Advanced Computer Architecture
This course explores modern trends in computer architecture, including multicore processors, GPU computing, and quantum computing. Students analyze performance bottlenecks and optimize system designs using profiling tools. The course includes laboratory sessions where students build custom processors using hardware description languages such as Verilog.
Internet of Things (IoT)
This elective focuses on the design and implementation of IoT systems, including sensor networks, wireless communication protocols, and embedded device programming. Students work with platforms such as Arduino and Raspberry Pi to develop smart home systems, environmental monitoring devices, and industrial automation solutions.
Robotics and Automation
This course combines principles of mechanical engineering and computer science to build autonomous robots. Students learn about robot kinematics, control systems, and sensor integration. The curriculum includes practical projects involving mobile robots, manipulator arms, and humanoid platforms, all developed using ROS (Robot Operating System).
Software Project Management
This course teaches students how to manage software development projects effectively, covering agile methodologies, risk management, and team leadership. Students learn to use tools such as Jira, Confluence, and Git for version control and collaboration. The course includes a capstone project where teams manage a real software product from conception to deployment.
Big Data Technologies
This elective introduces students to big data processing frameworks such as Hadoop and Spark. Students learn to store, process, and analyze large datasets using distributed computing technologies. The curriculum includes hands-on labs with real-time streaming data platforms like Apache Kafka and NiFi.
Network Security and Cryptography
This course explores the mathematical foundations of cryptography and modern network security protocols. Students learn to implement cryptographic algorithms, secure network configurations, and detect intrusion attempts using honeypots and signature-based detection systems.
Project-Based Learning Philosophy
Our department emphasizes project-based learning as a core component of the curriculum. This approach allows students to apply theoretical knowledge in practical contexts while developing essential skills such as teamwork, problem-solving, and communication.

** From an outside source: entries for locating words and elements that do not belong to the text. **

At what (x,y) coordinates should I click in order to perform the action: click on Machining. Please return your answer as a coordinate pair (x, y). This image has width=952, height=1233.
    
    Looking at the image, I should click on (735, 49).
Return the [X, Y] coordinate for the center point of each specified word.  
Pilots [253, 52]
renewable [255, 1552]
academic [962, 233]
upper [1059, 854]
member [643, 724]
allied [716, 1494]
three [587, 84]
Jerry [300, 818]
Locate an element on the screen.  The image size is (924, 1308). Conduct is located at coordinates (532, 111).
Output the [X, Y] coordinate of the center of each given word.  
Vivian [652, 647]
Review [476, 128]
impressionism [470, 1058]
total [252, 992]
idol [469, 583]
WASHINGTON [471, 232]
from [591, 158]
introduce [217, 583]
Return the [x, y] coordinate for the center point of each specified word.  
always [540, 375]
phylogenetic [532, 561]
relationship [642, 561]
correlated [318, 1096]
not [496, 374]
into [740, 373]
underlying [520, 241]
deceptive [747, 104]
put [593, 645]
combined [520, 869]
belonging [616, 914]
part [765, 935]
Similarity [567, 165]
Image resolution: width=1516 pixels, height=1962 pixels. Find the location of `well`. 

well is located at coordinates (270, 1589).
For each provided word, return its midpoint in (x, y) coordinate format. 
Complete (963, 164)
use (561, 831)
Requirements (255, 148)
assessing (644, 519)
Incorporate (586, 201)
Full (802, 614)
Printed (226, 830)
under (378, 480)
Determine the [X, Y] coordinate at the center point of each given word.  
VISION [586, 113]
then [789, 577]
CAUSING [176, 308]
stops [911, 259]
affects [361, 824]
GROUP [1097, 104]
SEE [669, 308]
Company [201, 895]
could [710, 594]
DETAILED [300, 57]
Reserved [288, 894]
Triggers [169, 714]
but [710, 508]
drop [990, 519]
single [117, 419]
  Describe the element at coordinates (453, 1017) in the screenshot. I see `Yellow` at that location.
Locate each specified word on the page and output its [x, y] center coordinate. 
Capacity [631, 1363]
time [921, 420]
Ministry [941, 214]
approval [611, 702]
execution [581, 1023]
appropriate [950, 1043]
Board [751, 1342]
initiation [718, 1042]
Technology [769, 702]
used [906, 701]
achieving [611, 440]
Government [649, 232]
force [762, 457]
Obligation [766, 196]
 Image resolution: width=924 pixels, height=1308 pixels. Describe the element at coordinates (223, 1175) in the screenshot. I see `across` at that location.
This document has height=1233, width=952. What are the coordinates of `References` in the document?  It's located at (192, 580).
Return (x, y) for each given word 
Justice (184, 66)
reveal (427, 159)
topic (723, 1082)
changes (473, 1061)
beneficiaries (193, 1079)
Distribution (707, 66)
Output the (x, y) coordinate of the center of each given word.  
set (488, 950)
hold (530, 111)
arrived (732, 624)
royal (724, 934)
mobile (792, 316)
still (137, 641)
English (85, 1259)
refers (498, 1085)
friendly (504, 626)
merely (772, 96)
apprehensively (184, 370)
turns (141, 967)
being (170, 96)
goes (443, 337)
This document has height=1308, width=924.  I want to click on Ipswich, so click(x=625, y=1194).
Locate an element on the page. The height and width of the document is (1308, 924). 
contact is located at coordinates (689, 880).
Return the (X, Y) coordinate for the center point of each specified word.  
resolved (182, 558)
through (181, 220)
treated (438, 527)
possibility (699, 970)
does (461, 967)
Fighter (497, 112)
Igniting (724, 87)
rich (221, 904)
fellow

Mini-projects are integrated throughout the first four semesters, beginning with foundational tasks that reinforce basic concepts. These projects are typically completed within 2-3 weeks and involve small groups of 2-4 students. The goal is to build confidence and foster creativity while reinforcing academic material.
The final-year capstone project represents a significant milestone in the program. Students work in teams to develop a comprehensive solution to a real-world problem, often collaborating with industry partners or faculty research projects. This phase spans 6 months and involves multiple stages including proposal development, literature review, implementation, testing, and presentation.
Students select their projects based on interests, faculty availability, and resource constraints. Each project is supervised by a faculty member who provides guidance throughout the process. The evaluation criteria include technical depth, innovation, documentation quality, and oral presentation skills.